All of that was learned from scratch during the process of training GLIDE. So, at the end of its training, GLIDE contained a model that was pretty good at reading text and distilling the relevant meaning into a single fixed-length vector (among other things).
But as it happens, there was already an existing OpenAI model that was extremely good at reading text, and distilling the relevant meaning into a single fixed-length vector. Namely, CLIP.
CLIP doesn’t generate any pictures or text on its own. Only vectors. It has two parts: one of them reads text and spits out a vector, and the other one looks at an image and spits out another vector.
During training, CLIP was encouraged to make these vectors close to one another (in cosine similarity) if the text “matched” the image, and far from one another if they didn’t “match.” CLIP is very good at this task.
And to be good at it, it has to be able to pack a lot of detailed meaning into its vectors. This isn’t easy! CLIP’s task is to invent a notation system that can express the essence of (1) any possible picture, and (2) any possible description of a picture, in only a brief list of maybe 512 or 1024 floating-point numbers. Somehow it does pretty well. A thousand numbers are enough to say a whole lot about a picture, apparently.
If CLIP’s vectors are so great, can’t we just use them to let our image models understand text? Yes, of course we can.
The most famous way is “CLIP guidance,” which actually still doesn’t let the image model itself glimpse anything about the text. Instead, it tells the text-vector side of CLIP to distill the text into a vector, and then repeatedly shows the gestating image to the image-vector side of CLIP, while it’s still being generated.

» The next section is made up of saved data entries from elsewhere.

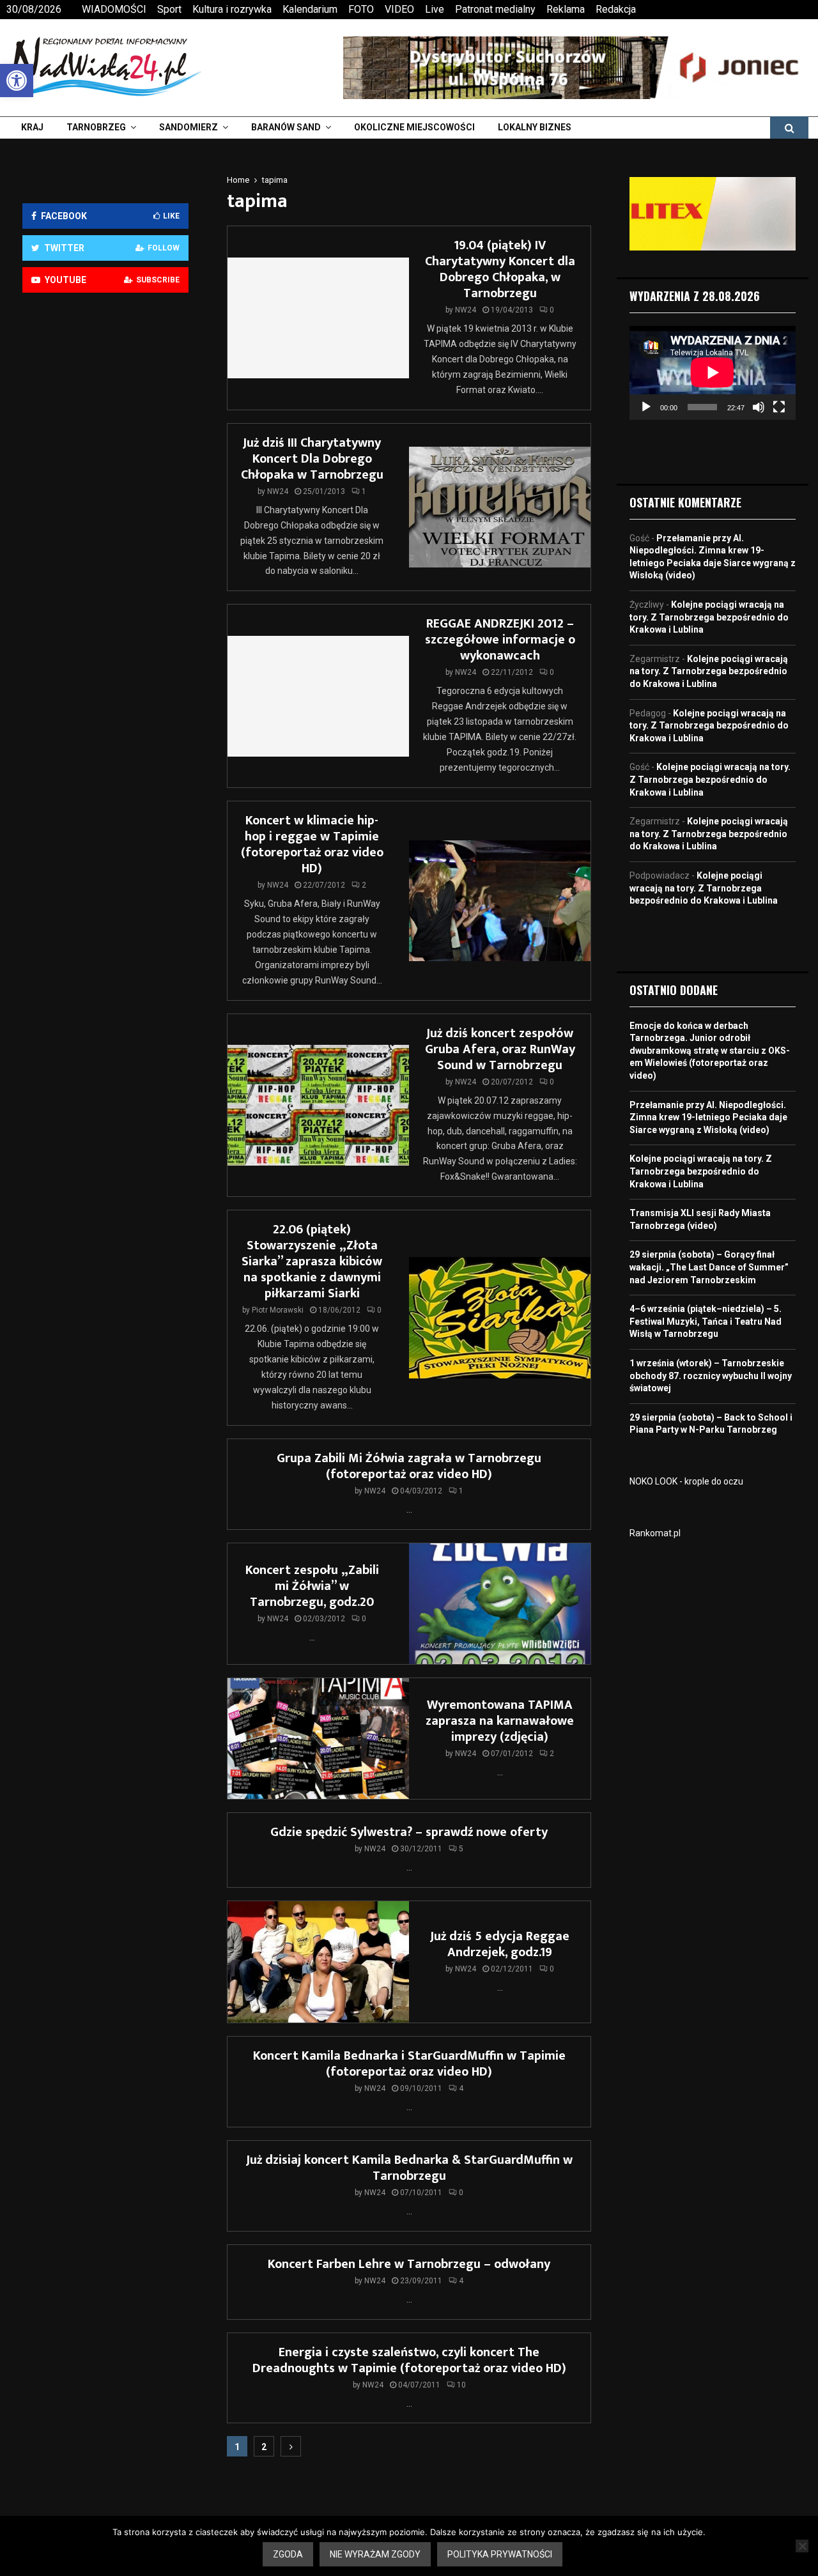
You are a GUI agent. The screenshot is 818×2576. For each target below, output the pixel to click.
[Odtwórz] (646, 407)
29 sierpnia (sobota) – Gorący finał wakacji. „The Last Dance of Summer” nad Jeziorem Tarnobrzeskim (709, 1266)
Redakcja (616, 9)
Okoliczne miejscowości (414, 127)
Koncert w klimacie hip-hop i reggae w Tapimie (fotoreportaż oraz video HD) (312, 844)
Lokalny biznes (534, 127)
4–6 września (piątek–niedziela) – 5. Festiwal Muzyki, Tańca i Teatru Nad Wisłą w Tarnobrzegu (705, 1321)
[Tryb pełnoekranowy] (779, 407)
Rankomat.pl (655, 1533)
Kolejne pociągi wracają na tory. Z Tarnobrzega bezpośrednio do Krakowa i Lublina (709, 617)
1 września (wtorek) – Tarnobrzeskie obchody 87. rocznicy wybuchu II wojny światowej (710, 1375)
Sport (169, 9)
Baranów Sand (286, 127)
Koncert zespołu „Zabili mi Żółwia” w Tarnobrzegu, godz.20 (312, 1586)
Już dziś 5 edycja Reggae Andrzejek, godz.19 (499, 1944)
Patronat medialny (495, 9)
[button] (16, 80)
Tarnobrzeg (96, 127)
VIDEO (399, 9)
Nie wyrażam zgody (375, 2554)
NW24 (465, 309)
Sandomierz (188, 127)
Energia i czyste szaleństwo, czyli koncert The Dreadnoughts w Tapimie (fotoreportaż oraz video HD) (409, 2360)
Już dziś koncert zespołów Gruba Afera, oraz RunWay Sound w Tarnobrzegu (500, 1049)
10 (461, 2384)
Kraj (32, 127)
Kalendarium (309, 9)
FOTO (361, 9)
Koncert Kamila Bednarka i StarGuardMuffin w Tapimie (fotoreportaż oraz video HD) (409, 2064)
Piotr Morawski (278, 1310)
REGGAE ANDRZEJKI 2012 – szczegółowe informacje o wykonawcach (500, 640)
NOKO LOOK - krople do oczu (686, 1481)
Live (434, 9)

The image-vector side of CLIP makes a vector from what it sees, checks it against the text vector, and says “hmm, these would match more if the picture were a little more like this.” And you let these signals steer the generation process around.
If you want to let the image model actually know about the text, and learn to use it directly, rather than relying on CLIP’s backseat driving … well, CLIP gives you an easy way to do that, too.
You just take the text-vector side of CLIP (ignoring the other half), use it to turn text into vectors, and feed the vectors into your image generator somewhere. Then train the model with this setup in place.
This is “CLIP conditioning.” It’s the same thing as the fixed-vector part of GLIDE’s conditioning mechanism, except instead of training a model from scratch to make the vectors, we just use the already trained CLIP.
And like, that’s the natural way to use CLIP to do this, right? CLIP’s text-vector part can distill everything relevant about a caption into a vector, or it sure feels that way, anyway. If your image model can see these vectors, what more could it need?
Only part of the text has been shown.